Но наступил, наконец, такой вечер, когда исполнители ролей жены и «любовника» так «весело» приводили в сознание мужа, что их общение стало походить на соревнование в каскадах и клоунских трюках. Причем, надо сказать, это не было фальшивым наигрышем, нет, делали они это не только изобретательно, но и искренне, не теряя при этом чувства правды. Весь вопрос состоял только в одном – в отношении к факту: «Муж лежит без сознания на полу!»
Пришлось проводить с исполнителями не только беседы, но и снова возвращаться к репетициям, чтобы вернуть спектаклю правду действенных событий, вернуть ту идейно-художественную направленность, ради которой он был поставлен.

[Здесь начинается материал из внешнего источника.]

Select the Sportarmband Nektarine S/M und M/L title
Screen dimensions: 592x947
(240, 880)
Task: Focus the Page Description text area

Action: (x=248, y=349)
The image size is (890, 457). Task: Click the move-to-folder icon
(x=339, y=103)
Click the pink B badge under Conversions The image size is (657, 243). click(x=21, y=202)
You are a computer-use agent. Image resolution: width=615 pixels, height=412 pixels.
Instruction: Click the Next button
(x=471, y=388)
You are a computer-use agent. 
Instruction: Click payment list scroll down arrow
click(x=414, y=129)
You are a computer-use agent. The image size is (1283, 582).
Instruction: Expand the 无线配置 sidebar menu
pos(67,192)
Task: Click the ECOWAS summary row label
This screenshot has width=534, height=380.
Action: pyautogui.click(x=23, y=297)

«Идея!», «Художественность!»…
Приведенный пример довольно наглядно показывает, как эти важнейшие, решающие качества спектакля выявляются в конечном счете прежде всего через игру актеров.

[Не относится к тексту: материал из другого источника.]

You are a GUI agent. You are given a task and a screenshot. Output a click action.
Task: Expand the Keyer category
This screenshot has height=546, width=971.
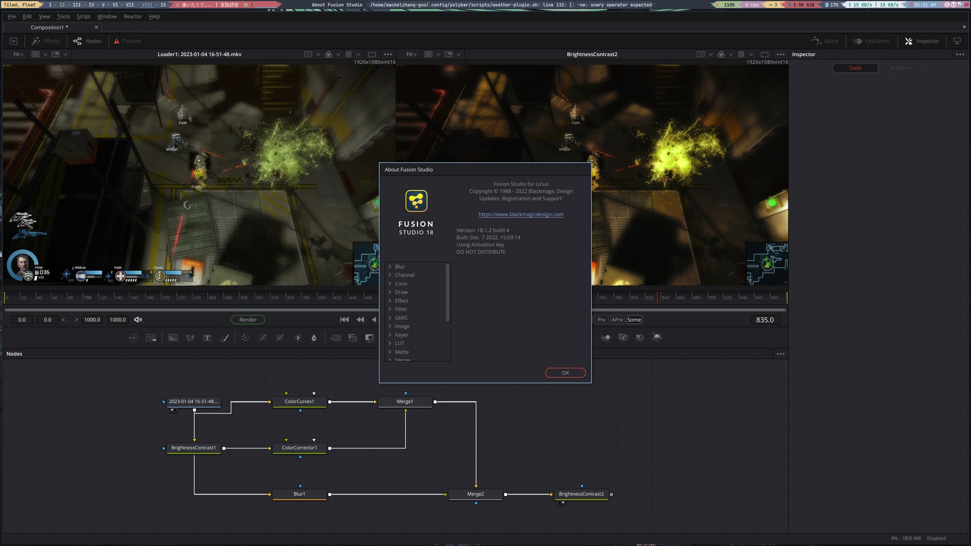coord(390,335)
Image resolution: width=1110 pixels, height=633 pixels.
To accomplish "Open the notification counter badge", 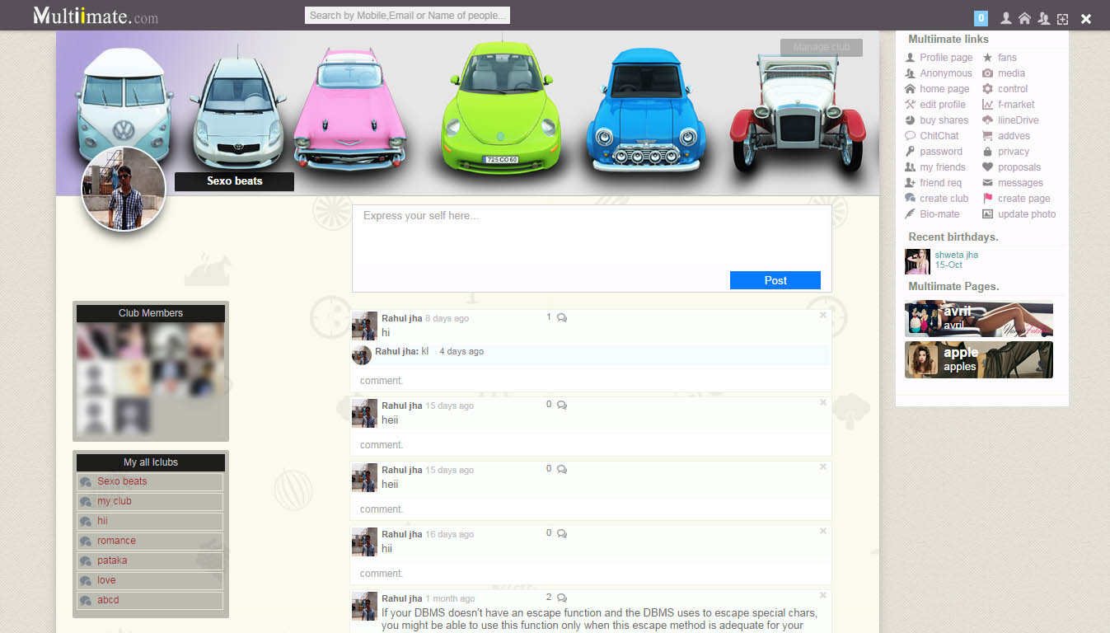I will pyautogui.click(x=981, y=18).

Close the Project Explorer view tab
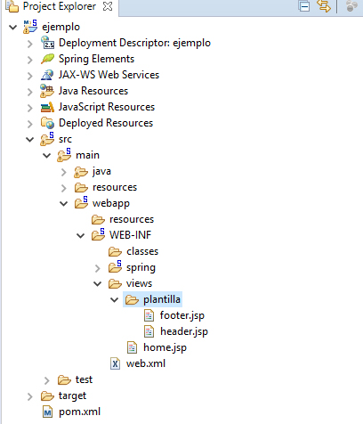tap(108, 6)
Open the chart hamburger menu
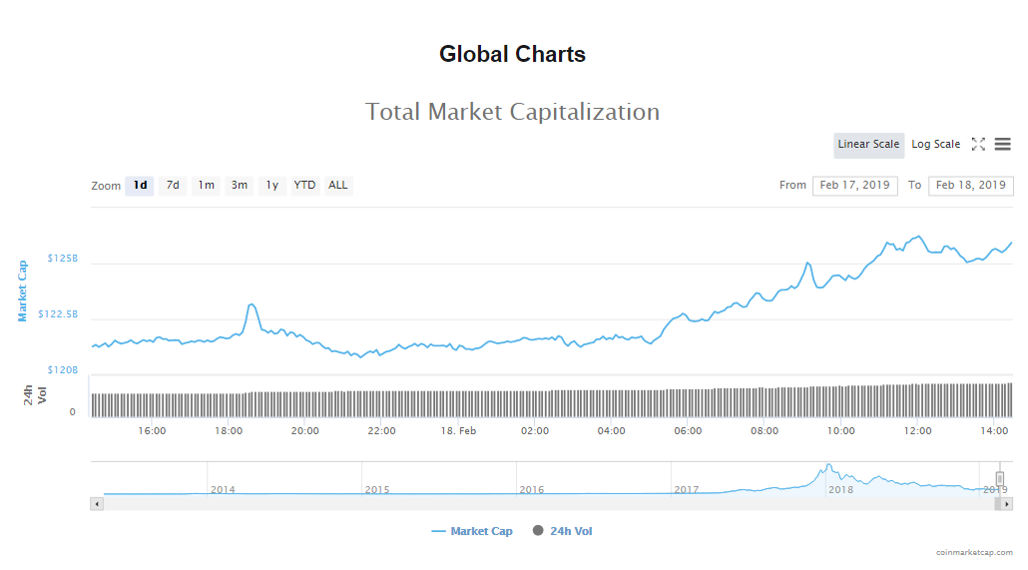Viewport: 1028px width, 570px height. point(1002,145)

Станиславский, долгие годы искавший методику анализа, объединяющую в себе возможности проникновения в автора и открывающую при этом режиссерское и актерские дарования, пришел в конце жизни к цели своих исканий.
Думается, что у Г. А. Товстоногова есть основания полагать, что именно в последние годы жизни Станиславским «были развиты основы высшей правды о природе театрального искусства».
ГЛАВА VIII.
РОЖДЕНИЕ МИЗАНСЦЕНЫ
Искусство мизансцены в практике режиссеров разных «школ». Заданная мизансцена и импровизационное творчество актера. Закономерности рождения мизансцены при работе новой методикой Станиславского. Два основных этапа работы над мизансценой. Проблема режиссерского «показа» мизансцены
Известный советский режиссер и педагог Б. Е. Захава подчеркивал: «Мизансцена – одно из важнейших средств образного выражения режиссерской мысли и один из важнейших элементов в создании спектакля… Умение создавать яркие, выразительные мизансцены является одним из важнейших признаков профессиональной квалификации режиссера»[149]149
Захава Б. Е. Мастерство актера и режиссера. М., 1969, с. 265.
[Закрыть]. Далее, вспоминая о том, как готовились к репетициям такие великие режиссеры, как Станиславский, Немирович-Данченко, Вахтангов, он отмечал, что их режиссерские экземпляры пьес были исчерчены проектами будущих мизансцен (вплоть до положения поз и рук). Правда, со временем, «в период своей творческой зрелости, эти выдающиеся режиссеры обычно отказывались от предварительной разработки мизансцен, предпочитая импровизировать их в процессе творческого взаимодействия с актерами непосредственно на самих репетициях… Предварительная разработка мизансцен в виде подробной партитуры, – утверждал Б. Е. Захава, – также закономерна для начинающего или малоопытного режиссера, как импровизация – для зрелого мастера»[150]150
Там же, с. 266.
[Закрыть].
Итак, Борис Евгеньевич считает, что тщательная графическая подготовка к мизансценированию необходима молодому режиссеру.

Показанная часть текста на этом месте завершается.